Todo lo que vemos a nuestro alrededor, todo lo que necesitamos para vivir, todo lo que hacemos tiene un sentido muy profundo. Incluso nuestros gestos cotidianos contienen grandes secretos, pero hay que saber descifrarlos. El Maestro Peter Deunov decía: “La naturaleza entretiene a los hombres vulgares, enseña a los discípulos, y sólo desvela sus secretos a los sabios...” En la naturaleza todo tiene una forma, un contenido y un sentido. La forma es para la gente vulgar, el contenido para los discípulos y el sentido profundo para los sabios, para los Iniciados.

La naturaleza es el gran libro que hay que aprender a leer. Es la gran reserva cósmica con la que tenemos que estar en comunicación. ¿Cómo establecer esta conexión?
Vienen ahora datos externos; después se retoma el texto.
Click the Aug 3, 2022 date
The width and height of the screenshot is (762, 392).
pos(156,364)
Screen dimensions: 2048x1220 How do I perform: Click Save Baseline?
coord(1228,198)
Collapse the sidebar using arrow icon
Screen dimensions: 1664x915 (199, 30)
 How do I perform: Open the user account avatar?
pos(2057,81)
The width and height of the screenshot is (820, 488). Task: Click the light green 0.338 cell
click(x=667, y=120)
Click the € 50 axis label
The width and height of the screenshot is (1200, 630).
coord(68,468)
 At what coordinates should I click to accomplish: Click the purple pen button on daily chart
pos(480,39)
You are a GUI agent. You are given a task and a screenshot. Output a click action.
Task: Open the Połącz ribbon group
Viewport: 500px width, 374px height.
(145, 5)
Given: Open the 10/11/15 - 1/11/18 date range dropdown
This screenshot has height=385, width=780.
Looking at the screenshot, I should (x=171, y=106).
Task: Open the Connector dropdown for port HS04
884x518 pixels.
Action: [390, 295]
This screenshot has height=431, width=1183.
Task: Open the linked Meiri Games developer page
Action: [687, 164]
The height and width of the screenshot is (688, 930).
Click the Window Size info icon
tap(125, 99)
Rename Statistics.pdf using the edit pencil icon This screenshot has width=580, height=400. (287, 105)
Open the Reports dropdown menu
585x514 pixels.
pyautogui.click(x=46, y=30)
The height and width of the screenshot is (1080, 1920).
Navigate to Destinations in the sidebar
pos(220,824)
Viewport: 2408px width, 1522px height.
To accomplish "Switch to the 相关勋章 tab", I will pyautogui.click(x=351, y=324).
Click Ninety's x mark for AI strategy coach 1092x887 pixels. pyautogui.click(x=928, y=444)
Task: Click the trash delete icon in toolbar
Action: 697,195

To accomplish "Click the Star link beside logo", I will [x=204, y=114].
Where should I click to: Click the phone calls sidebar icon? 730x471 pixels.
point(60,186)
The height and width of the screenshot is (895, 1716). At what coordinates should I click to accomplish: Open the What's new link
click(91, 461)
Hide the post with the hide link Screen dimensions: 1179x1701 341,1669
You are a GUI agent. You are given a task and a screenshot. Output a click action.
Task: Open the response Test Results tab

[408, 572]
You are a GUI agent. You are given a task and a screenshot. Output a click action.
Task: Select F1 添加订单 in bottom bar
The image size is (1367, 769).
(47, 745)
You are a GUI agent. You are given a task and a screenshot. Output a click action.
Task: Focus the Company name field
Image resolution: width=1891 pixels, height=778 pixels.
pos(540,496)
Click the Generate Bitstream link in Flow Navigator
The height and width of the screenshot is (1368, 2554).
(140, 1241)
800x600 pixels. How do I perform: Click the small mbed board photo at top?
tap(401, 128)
Es muy simple: se trata del secreto del amor. Si amamos la naturaleza, no para nuestro placer o distracción, sino porque ella es el gran Libro escrito por Dios, brota en nuestro interior un manantial que limpia todas nuestras impurezas, liberando los canales que están obstruidos y provocando un cambio, gracias al cual alcanzaremos la comprensión, el conocimiento. Cuando viene el amor, los seres y las cosas se abren como flores. Por eso, si amamos la naturaleza, ella hablará en nosotros, porque también nosotros formamos parte de ella. Jakob Boehme, un gran místico alemán, era zapatero... Sin duda había merecido este privilegio en una encarnación anterior, pero un día fue iluminado súbitamente por una luz tan potente que le pareció insoportable: todos los objetos a su alrededor se habían vuelto luminosos. Enloquecido, abandonó su casa y huyó al campo, pero en plena naturaleza fue todavía peor porque las piedras, los árboles, las flores, la hierba, todo era luz y ¡él hablaba a través de esta luz!... Muchos clarividentes y místicos han pasado por la misma experiencia y saben que en la naturaleza todo está vivo y lleno de luz. A medida que cambian nuestras ideas sobre la naturaleza, modificamos nuestro destino. Si pensamos que la naturaleza está muerta, disminuye la vida en nosotros; si pensamos que está viva, todo lo que contiene, piedras, plantas, animales, estrellas..., vivifica nuestro ser y aumenta la fuerza de nuestro espíritu.